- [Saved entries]
================================

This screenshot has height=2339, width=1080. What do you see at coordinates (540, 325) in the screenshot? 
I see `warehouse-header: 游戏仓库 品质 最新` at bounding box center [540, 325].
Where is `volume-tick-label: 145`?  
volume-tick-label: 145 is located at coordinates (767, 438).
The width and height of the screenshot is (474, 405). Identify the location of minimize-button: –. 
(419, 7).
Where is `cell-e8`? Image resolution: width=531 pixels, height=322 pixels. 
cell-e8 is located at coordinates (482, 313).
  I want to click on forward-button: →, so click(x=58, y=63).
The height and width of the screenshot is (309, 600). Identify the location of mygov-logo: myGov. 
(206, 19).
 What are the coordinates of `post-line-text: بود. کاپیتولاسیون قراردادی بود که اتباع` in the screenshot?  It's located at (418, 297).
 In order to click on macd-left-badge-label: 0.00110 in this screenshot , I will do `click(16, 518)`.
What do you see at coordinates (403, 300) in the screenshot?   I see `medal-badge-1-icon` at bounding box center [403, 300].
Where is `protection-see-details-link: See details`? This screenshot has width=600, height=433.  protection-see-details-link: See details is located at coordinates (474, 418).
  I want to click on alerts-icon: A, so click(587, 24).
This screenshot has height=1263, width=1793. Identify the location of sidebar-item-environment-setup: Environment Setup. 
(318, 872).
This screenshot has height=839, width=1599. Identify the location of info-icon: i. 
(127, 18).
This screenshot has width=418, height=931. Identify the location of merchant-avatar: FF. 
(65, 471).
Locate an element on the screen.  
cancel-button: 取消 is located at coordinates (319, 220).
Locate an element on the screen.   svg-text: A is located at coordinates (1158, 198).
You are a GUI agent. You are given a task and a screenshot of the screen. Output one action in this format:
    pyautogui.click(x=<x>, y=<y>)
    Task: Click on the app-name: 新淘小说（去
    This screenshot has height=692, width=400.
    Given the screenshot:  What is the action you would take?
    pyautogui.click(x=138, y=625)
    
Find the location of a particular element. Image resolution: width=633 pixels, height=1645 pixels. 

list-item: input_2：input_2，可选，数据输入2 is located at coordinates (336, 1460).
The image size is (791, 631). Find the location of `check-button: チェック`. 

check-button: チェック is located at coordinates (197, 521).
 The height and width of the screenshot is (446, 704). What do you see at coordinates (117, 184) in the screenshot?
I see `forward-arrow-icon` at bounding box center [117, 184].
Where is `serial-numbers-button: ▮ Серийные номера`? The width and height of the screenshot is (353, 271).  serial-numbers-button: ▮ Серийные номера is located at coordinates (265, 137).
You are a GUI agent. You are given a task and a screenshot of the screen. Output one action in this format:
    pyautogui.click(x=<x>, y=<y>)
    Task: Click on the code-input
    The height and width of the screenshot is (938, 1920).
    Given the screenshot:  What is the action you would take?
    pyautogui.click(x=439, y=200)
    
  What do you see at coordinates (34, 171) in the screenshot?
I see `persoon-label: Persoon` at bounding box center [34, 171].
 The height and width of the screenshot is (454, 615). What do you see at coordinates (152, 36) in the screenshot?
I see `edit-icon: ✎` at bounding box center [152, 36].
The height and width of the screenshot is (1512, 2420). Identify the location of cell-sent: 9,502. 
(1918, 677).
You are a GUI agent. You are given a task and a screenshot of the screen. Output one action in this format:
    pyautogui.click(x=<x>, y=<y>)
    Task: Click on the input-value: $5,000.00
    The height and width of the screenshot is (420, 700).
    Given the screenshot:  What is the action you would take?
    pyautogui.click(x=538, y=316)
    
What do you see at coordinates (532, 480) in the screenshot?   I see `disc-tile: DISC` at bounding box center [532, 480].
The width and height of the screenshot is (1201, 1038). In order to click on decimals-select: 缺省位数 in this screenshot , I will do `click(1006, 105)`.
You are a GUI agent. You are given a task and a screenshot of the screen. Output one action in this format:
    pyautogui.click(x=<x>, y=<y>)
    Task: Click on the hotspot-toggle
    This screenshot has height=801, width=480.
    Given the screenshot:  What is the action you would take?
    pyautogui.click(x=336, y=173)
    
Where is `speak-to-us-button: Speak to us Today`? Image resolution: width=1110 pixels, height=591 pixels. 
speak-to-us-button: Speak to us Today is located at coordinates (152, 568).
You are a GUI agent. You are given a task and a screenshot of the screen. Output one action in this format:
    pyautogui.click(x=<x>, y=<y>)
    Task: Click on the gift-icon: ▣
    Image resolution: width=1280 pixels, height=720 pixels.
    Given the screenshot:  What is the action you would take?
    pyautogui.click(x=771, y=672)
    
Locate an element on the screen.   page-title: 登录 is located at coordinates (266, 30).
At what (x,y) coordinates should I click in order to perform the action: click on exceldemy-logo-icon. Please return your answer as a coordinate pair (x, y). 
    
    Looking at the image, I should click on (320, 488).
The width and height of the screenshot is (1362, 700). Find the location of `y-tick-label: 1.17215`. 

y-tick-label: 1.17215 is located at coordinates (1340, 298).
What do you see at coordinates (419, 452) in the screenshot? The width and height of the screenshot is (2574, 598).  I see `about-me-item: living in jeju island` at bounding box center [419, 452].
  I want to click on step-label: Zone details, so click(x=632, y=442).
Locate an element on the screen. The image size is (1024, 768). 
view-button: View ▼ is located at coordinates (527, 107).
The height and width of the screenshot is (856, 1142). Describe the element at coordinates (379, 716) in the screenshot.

================================

- [Task statement]
Turn every line of the material above into a JSON array of strings, one string per line, and leave out any blank lines.

- [Your response]
[
  "This screenshot has height=2339, width=1080. What do you see at coordinates (540, 325) in the screenshot? ",
  "I see `warehouse-header: 游戏仓库 品质 最新` at bounding box center [540, 325].",
  "Where is `volume-tick-label: 145`?  ",
  "volume-tick-label: 145 is located at coordinates (767, 438).",
  "The width and height of the screenshot is (474, 405). Identify the location of minimize-button: –. ",
  "(419, 7).",
  "Where is `cell-e8`? Image resolution: width=531 pixels, height=322 pixels. ",
  "cell-e8 is located at coordinates (482, 313).",
  "  I want to click on forward-button: →, so click(x=58, y=63).",
  "The height and width of the screenshot is (309, 600). Identify the location of mygov-logo: myGov. ",
  "(206, 19).",
  " What are the coordinates of `post-line-text: بود. کاپیتولاسیون قراردادی بود که اتباع` in the screenshot?  It's located at (418, 297).",
  " In order to click on macd-left-badge-label: 0.00110 in this screenshot , I will do `click(16, 518)`.",
  "What do you see at coordinates (403, 300) in the screenshot?   I see `medal-badge-1-icon` at bounding box center [403, 300].",
  "Where is `protection-see-details-link: See details`? This screenshot has width=600, height=433.  protection-see-details-link: See details is located at coordinates (474, 418).",
  "  I want to click on alerts-icon: A, so click(587, 24).",
  "This screenshot has height=1263, width=1793. Identify the location of sidebar-item-environment-setup: Environment Setup. ",
  "(318, 872).",
  "This screenshot has height=839, width=1599. Identify the location of info-icon: i. ",
  "(127, 18).",
  "This screenshot has width=418, height=931. Identify the location of merchant-avatar: FF. ",
  "(65, 471).",
  "Locate an element on the screen.  ",
  "cancel-button: 取消 is located at coordinates (319, 220).",
  "Locate an element on the screen.   svg-text: A is located at coordinates (1158, 198).",
  "You are a GUI agent. You are given a task and a screenshot of the screen. Output one action in this format:",
  "    pyautogui.click(x=<x>, y=<y>)",
  "    Task: Click on the app-name: 新淘小说（去",
  "    This screenshot has height=692, width=400.",
  "    Given the screenshot:  What is the action you would take?",
  "    pyautogui.click(x=138, y=625)",
  "Find the location of a particular element. Image resolution: width=633 pixels, height=1645 pixels. ",
  "list-item: input_2：input_2，可选，数据输入2 is located at coordinates (336, 1460).",
  "The image size is (791, 631). Find the location of `check-button: チェック`. ",
  "check-button: チェック is located at coordinates (197, 521).",
  " The height and width of the screenshot is (446, 704). What do you see at coordinates (117, 184) in the screenshot?",
  "I see `forward-arrow-icon` at bounding box center [117, 184].",
  "Where is `serial-numbers-button: ▮ Серийные номера`? The width and height of the screenshot is (353, 271).  serial-numbers-button: ▮ Серийные номера is located at coordinates (265, 137).",
  "You are a GUI agent. You are given a task and a screenshot of the screen. Output one action in this format:",
  "    pyautogui.click(x=<x>, y=<y>)",
  "    Task: Click on the code-input",
  "    The height and width of the screenshot is (938, 1920).",
  "    Given the screenshot:  What is the action you would take?",
  "    pyautogui.click(x=439, y=200)",
  "  What do you see at coordinates (34, 171) in the screenshot?",
  "I see `persoon-label: Persoon` at bounding box center [34, 171].",
  " The height and width of the screenshot is (454, 615). What do you see at coordinates (152, 36) in the screenshot?",
  "I see `edit-icon: ✎` at bounding box center [152, 36].",
  "The height and width of the screenshot is (1512, 2420). Identify the location of cell-sent: 9,502. ",
  "(1918, 677).",
  "You are a GUI agent. You are given a task and a screenshot of the screen. Output one action in this format:",
  "    pyautogui.click(x=<x>, y=<y>)",
  "    Task: Click on the input-value: $5,000.00",
  "    The height and width of the screenshot is (420, 700).",
  "    Given the screenshot:  What is the action you would take?",
  "    pyautogui.click(x=538, y=316)",
  "What do you see at coordinates (532, 480) in the screenshot?   I see `disc-tile: DISC` at bounding box center [532, 480].",
  "The width and height of the screenshot is (1201, 1038). In order to click on decimals-select: 缺省位数 in this screenshot , I will do `click(1006, 105)`.",
  "You are a GUI agent. You are given a task and a screenshot of the screen. Output one action in this format:",
  "    pyautogui.click(x=<x>, y=<y>)",
  "    Task: Click on the hotspot-toggle",
  "    This screenshot has height=801, width=480.",
  "    Given the screenshot:  What is the action you would take?",
  "    pyautogui.click(x=336, y=173)",
  "Where is `speak-to-us-button: Speak to us Today`? Image resolution: width=1110 pixels, height=591 pixels. ",
  "speak-to-us-button: Speak to us Today is located at coordinates (152, 568).",
  "You are a GUI agent. You are given a task and a screenshot of the screen. Output one action in this format:",
  "    pyautogui.click(x=<x>, y=<y>)",
  "    Task: Click on the gift-icon: ▣",
  "    Image resolution: width=1280 pixels, height=720 pixels.",
  "    Given the screenshot:  What is the action you would take?",
  "    pyautogui.click(x=771, y=672)",
  "Locate an element on the screen.   page-title: 登录 is located at coordinates (266, 30).",
  "At what (x,y) coordinates should I click in order to perform the action: click on exceldemy-logo-icon. Please return your answer as a coordinate pair (x, y). ",
  "    Looking at the image, I should click on (320, 488).",
  "The width and height of the screenshot is (1362, 700). Find the location of `y-tick-label: 1.17215`. ",
  "y-tick-label: 1.17215 is located at coordinates (1340, 298).",
  "What do you see at coordinates (419, 452) in the screenshot? The width and height of the screenshot is (2574, 598).  I see `about-me-item: living in jeju island` at bounding box center [419, 452].",
  "  I want to click on step-label: Zone details, so click(x=632, y=442).",
  "Locate an element on the screen. The image size is (1024, 768). ",
  "view-button: View ▼ is located at coordinates (527, 107).",
  "The height and width of the screenshot is (856, 1142). Describe the element at coordinates (379, 716) in the screenshot."
]